Their donations went to local, national and international organizations — Saving Grace in Central Oregon that deals with domestic violence; Planned Parenthood, which provides a range of health and family planning services; Women for Women International whose mission is to help women facing violence and poverty as a result of war and conflict; Provide, an organization that works to ensure that women, especially those living in rural and southern communities in the U.S., have access to abortion; YWCA of Greater Portland that offers life-changing services for women, children and families helping them attain safety, opportunity and independence; and Population Action International that advocates for women and families to have access to contraception.
Patsy Graves contributed to Girl-Up, a United Nations Foundation program that gives American girls the opportunity to become global leaders and raise awareness and funds for services to the world’s hardest-to-reach adolescent girls.

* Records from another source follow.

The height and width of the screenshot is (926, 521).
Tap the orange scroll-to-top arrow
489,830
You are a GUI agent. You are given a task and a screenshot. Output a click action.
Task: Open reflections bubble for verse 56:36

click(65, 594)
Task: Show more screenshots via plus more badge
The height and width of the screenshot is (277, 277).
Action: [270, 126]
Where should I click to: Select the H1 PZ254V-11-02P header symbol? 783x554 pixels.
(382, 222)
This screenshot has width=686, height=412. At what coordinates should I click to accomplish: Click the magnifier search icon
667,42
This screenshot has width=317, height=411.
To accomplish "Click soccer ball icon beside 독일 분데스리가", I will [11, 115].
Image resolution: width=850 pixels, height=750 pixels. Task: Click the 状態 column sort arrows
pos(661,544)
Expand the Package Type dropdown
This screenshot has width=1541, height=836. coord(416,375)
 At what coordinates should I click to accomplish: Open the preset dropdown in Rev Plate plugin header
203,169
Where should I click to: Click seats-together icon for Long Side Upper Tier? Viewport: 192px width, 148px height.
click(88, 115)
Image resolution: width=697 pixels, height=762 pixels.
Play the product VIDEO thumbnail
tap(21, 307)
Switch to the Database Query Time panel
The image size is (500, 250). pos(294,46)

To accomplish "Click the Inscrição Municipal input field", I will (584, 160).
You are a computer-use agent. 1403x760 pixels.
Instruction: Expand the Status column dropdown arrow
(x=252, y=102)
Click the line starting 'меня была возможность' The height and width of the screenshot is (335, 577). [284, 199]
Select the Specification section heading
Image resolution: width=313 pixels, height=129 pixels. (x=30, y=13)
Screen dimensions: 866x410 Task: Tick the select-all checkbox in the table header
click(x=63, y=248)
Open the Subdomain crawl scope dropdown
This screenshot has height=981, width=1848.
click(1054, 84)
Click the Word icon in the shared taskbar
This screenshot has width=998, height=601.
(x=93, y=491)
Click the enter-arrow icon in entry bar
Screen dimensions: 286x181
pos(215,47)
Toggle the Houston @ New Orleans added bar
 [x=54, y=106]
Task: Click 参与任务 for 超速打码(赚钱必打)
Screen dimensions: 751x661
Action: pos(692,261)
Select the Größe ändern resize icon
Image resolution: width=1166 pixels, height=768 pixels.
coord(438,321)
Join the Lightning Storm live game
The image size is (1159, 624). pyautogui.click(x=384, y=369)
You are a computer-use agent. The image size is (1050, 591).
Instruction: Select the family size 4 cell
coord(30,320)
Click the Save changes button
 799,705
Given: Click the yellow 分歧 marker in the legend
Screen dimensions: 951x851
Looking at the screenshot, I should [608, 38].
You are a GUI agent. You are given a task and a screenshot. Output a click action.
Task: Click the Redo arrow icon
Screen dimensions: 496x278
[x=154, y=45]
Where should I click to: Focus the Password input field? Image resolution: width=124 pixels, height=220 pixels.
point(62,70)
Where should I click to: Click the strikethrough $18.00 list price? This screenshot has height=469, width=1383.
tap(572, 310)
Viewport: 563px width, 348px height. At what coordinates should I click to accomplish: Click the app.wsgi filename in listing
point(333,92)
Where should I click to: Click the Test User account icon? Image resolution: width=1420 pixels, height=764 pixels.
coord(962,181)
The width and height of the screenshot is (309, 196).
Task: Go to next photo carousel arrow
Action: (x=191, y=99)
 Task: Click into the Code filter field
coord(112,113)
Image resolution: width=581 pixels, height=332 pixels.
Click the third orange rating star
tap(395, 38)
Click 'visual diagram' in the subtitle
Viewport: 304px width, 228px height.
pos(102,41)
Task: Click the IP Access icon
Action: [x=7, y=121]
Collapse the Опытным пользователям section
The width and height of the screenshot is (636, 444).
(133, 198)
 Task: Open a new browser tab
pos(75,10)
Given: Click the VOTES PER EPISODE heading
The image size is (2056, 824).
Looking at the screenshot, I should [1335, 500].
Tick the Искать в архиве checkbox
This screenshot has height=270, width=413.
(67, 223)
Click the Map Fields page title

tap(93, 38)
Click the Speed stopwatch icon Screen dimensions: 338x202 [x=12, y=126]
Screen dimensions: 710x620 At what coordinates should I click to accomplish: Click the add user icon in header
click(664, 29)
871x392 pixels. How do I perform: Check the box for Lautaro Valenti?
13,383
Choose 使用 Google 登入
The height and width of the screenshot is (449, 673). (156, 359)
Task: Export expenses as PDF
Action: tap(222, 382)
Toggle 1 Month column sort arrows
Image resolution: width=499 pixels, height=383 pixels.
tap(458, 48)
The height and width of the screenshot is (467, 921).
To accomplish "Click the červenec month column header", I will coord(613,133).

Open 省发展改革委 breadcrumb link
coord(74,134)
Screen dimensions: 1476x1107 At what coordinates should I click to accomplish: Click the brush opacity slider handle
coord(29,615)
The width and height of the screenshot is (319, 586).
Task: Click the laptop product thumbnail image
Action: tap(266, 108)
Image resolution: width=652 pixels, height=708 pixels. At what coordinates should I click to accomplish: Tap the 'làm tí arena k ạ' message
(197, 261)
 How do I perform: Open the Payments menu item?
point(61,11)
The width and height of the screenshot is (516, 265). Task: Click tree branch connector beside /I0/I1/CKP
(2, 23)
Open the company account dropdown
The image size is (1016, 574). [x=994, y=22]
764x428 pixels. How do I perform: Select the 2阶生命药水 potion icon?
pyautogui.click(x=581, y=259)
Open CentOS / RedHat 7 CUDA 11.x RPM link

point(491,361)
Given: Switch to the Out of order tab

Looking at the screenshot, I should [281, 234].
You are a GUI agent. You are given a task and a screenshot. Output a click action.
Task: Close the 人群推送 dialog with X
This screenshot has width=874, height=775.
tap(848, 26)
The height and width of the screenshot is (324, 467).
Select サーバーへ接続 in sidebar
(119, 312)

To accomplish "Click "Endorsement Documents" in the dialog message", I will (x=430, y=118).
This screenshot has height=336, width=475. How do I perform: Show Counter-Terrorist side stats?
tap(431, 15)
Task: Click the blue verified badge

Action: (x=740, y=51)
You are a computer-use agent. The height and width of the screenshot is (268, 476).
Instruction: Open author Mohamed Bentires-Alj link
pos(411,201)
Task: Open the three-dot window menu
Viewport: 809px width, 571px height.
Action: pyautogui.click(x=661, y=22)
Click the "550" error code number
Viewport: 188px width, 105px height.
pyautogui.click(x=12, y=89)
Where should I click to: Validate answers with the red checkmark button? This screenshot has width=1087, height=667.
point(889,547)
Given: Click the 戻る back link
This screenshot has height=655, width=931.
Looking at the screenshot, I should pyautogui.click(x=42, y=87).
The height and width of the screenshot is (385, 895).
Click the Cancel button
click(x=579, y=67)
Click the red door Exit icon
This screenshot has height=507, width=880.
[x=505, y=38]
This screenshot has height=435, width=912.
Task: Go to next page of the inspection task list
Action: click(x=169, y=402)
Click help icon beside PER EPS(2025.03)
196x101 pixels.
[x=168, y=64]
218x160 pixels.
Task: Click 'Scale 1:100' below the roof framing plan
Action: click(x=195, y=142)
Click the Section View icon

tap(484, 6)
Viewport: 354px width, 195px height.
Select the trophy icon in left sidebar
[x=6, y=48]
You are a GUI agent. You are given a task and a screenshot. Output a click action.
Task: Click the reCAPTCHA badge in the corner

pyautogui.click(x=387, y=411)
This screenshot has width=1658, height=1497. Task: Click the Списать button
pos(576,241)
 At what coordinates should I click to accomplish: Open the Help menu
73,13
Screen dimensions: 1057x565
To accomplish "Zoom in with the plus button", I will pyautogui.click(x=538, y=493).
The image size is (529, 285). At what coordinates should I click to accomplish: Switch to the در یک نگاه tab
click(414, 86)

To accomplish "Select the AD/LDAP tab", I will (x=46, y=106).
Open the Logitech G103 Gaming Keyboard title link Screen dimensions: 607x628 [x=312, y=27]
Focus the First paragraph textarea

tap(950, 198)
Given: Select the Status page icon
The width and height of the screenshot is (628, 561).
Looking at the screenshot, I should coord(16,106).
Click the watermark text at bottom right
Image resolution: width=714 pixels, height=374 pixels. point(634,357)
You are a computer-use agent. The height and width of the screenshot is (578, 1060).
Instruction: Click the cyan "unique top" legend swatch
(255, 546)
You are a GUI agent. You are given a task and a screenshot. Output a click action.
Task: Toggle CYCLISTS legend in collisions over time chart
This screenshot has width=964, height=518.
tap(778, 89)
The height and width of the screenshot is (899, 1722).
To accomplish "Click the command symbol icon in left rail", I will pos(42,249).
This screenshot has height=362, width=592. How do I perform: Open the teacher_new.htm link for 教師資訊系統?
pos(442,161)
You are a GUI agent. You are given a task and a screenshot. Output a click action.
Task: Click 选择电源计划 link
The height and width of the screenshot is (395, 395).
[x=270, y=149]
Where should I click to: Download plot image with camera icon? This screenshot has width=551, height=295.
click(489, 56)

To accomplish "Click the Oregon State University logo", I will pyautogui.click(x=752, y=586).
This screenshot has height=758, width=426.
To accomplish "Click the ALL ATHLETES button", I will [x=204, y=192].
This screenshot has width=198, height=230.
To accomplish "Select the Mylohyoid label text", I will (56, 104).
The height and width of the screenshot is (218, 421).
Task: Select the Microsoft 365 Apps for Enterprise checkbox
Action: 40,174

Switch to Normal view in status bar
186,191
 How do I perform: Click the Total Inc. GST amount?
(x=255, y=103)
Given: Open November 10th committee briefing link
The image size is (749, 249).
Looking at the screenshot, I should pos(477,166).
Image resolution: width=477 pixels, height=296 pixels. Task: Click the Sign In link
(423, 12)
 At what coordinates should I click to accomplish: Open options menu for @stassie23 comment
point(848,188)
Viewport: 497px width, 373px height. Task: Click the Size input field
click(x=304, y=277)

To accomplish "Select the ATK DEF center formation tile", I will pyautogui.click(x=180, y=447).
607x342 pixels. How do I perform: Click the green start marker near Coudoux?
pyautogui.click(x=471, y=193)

Once Graves, whose idea it was to form the salon, and her husband retired from their Portland jobs, they started spending more time in Central Oregon. She wanted to develop friends and a sense of community. She checked out a few groups to join, but none of them seemed to fit the bill.
“I hadn’t found my tribe yet,” Graves said.
It all came together when she offered her Tumalo home for a fundraiser for a local nonprofit organization and met women who she thought she would like to get to know better. She settled on eight as the number to invite to the first dinner because more would not have fit around her dining table.
The ages of the women range from 60-67, and their professional lives are or have been in art, marketing, law, high tech, criminal justice, nonprofit fundraising and education.
The varied experiences of each woman meant that the $60 would achieve what it intended from the beginning: to help women and children locally and beyond. And that’s what Morgan wanted above all else for her birthday.
“It was interesting learning about many great programs, fun doing it with good friends and hopefully helping to make a difference,” said Morgan. “We all decided to share our story in hopes it will inspire others. Could you imagine if every woman’s book club or hiking group, for instance, made an age-related, pay-it-forward donation to help women and girls? We could make an impact!”